Requirement: Look through the data below for the line with "height=1038, width=1148. pos(378,258)", and transcribe it exactly together with each line after it up to and including the line with "Network in places". Give nothing else.

START Extracted records

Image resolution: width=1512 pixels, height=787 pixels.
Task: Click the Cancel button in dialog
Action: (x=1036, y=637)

END Extracted records
START Extracted records

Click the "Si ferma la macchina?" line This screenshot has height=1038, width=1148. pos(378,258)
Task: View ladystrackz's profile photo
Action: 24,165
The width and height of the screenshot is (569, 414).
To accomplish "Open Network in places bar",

END Extracted records

Solution to the exercise:
Click the "Si ferma la macchina?" line This screenshot has height=1038, width=1148. pos(378,258)
Task: View ladystrackz's profile photo
Action: 24,165
The width and height of the screenshot is (569, 414).
To accomplish "Open Network in places bar",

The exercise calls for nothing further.